**Directions for this task:**
From the first line to the last, copy the data exactly.
• • • •
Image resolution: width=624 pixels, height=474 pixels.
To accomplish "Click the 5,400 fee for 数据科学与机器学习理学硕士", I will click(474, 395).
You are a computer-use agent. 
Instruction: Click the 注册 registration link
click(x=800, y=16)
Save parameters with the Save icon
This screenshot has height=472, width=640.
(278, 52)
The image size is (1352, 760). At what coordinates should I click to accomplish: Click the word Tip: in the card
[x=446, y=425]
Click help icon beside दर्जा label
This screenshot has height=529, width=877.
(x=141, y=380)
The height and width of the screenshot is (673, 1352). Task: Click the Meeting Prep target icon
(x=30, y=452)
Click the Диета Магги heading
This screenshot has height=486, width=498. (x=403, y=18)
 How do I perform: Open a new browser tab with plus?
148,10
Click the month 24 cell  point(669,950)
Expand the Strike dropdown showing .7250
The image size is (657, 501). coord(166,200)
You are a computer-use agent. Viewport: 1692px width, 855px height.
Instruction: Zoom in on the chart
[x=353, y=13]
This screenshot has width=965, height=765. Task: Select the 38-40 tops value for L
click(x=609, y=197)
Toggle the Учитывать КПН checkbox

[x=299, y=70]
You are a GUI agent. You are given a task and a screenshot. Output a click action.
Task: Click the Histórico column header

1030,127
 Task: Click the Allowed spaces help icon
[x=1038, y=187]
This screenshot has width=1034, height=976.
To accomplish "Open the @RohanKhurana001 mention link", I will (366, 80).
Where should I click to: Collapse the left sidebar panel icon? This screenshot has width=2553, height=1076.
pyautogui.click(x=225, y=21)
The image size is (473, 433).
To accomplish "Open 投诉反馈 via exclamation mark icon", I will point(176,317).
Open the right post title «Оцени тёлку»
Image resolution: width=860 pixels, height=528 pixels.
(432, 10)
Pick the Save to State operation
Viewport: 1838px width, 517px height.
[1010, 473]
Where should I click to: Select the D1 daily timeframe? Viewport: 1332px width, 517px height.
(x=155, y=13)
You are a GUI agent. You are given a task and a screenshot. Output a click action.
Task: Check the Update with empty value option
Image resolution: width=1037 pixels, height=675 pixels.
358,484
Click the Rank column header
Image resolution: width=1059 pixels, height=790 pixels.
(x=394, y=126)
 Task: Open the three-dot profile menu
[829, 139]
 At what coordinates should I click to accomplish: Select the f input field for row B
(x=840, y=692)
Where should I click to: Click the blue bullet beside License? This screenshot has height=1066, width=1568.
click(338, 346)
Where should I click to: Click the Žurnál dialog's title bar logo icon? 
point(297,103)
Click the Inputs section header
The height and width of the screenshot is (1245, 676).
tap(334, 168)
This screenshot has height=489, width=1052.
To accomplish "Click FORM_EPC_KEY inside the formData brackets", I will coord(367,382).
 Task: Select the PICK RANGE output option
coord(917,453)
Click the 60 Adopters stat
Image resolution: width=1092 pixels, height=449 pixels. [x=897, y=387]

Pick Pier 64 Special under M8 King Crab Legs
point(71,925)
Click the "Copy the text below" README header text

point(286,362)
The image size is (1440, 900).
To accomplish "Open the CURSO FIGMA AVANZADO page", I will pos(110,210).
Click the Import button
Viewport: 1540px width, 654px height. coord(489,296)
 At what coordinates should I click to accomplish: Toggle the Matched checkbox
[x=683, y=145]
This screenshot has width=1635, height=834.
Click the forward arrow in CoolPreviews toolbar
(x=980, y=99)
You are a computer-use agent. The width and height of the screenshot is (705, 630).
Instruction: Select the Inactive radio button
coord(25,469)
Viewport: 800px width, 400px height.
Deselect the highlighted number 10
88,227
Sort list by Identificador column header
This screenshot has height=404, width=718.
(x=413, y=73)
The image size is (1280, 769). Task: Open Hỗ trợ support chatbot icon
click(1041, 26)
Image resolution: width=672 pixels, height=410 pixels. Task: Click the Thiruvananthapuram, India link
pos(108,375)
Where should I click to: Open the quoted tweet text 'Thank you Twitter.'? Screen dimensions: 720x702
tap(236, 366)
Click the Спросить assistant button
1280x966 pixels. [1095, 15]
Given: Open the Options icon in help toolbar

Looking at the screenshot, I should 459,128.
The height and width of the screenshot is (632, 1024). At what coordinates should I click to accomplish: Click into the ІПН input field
• • • •
**Answer section:**
Image resolution: width=624 pixels, height=474 pixels.
To accomplish "Click the 5,400 fee for 数据科学与机器学习理学硕士", I will click(474, 395).
You are a computer-use agent. 
Instruction: Click the 注册 registration link
click(x=800, y=16)
Save parameters with the Save icon
This screenshot has height=472, width=640.
(278, 52)
The image size is (1352, 760). At what coordinates should I click to accomplish: Click the word Tip: in the card
[x=446, y=425]
Click help icon beside दर्जा label
This screenshot has height=529, width=877.
(x=141, y=380)
The height and width of the screenshot is (673, 1352). Task: Click the Meeting Prep target icon
(x=30, y=452)
Click the Диета Магги heading
This screenshot has height=486, width=498. (x=403, y=18)
 How do I perform: Open a new browser tab with plus?
148,10
Click the month 24 cell  point(669,950)
Expand the Strike dropdown showing .7250
The image size is (657, 501). coord(166,200)
You are a computer-use agent. Viewport: 1692px width, 855px height.
Instruction: Zoom in on the chart
[x=353, y=13]
This screenshot has width=965, height=765. Task: Select the 38-40 tops value for L
click(x=609, y=197)
Toggle the Учитывать КПН checkbox

[x=299, y=70]
You are a GUI agent. You are given a task and a screenshot. Output a click action.
Task: Click the Histórico column header

1030,127
 Task: Click the Allowed spaces help icon
[x=1038, y=187]
This screenshot has width=1034, height=976.
To accomplish "Open the @RohanKhurana001 mention link", I will (366, 80).
Where should I click to: Collapse the left sidebar panel icon? This screenshot has width=2553, height=1076.
pyautogui.click(x=225, y=21)
The image size is (473, 433).
To accomplish "Open 投诉反馈 via exclamation mark icon", I will point(176,317).
Open the right post title «Оцени тёлку»
Image resolution: width=860 pixels, height=528 pixels.
(432, 10)
Pick the Save to State operation
Viewport: 1838px width, 517px height.
[1010, 473]
Where should I click to: Select the D1 daily timeframe? Viewport: 1332px width, 517px height.
(x=155, y=13)
You are a GUI agent. You are given a task and a screenshot. Output a click action.
Task: Check the Update with empty value option
Image resolution: width=1037 pixels, height=675 pixels.
358,484
Click the Rank column header
Image resolution: width=1059 pixels, height=790 pixels.
(x=394, y=126)
 Task: Open the three-dot profile menu
[829, 139]
 At what coordinates should I click to accomplish: Select the f input field for row B
(x=840, y=692)
Where should I click to: Click the blue bullet beside License? This screenshot has height=1066, width=1568.
click(338, 346)
Where should I click to: Click the Žurnál dialog's title bar logo icon? 
point(297,103)
Click the Inputs section header
The height and width of the screenshot is (1245, 676).
tap(334, 168)
This screenshot has height=489, width=1052.
To accomplish "Click FORM_EPC_KEY inside the formData brackets", I will coord(367,382).
 Task: Select the PICK RANGE output option
coord(917,453)
Click the 60 Adopters stat
Image resolution: width=1092 pixels, height=449 pixels. [x=897, y=387]

Pick Pier 64 Special under M8 King Crab Legs
point(71,925)
Click the "Copy the text below" README header text

point(286,362)
The image size is (1440, 900).
To accomplish "Open the CURSO FIGMA AVANZADO page", I will pos(110,210).
Click the Import button
Viewport: 1540px width, 654px height. coord(489,296)
 At what coordinates should I click to accomplish: Toggle the Matched checkbox
[x=683, y=145]
This screenshot has width=1635, height=834.
Click the forward arrow in CoolPreviews toolbar
(x=980, y=99)
You are a computer-use agent. The width and height of the screenshot is (705, 630).
Instruction: Select the Inactive radio button
coord(25,469)
Viewport: 800px width, 400px height.
Deselect the highlighted number 10
88,227
Sort list by Identificador column header
This screenshot has height=404, width=718.
(x=413, y=73)
The image size is (1280, 769). Task: Open Hỗ trợ support chatbot icon
click(1041, 26)
Image resolution: width=672 pixels, height=410 pixels. Task: Click the Thiruvananthapuram, India link
pos(108,375)
Where should I click to: Open the quoted tweet text 'Thank you Twitter.'? Screen dimensions: 720x702
tap(236, 366)
Click the Спросить assistant button
1280x966 pixels. [1095, 15]
Given: Open the Options icon in help toolbar

Looking at the screenshot, I should 459,128.
The height and width of the screenshot is (632, 1024). At what coordinates should I click to accomplish: Click into the ІПН input field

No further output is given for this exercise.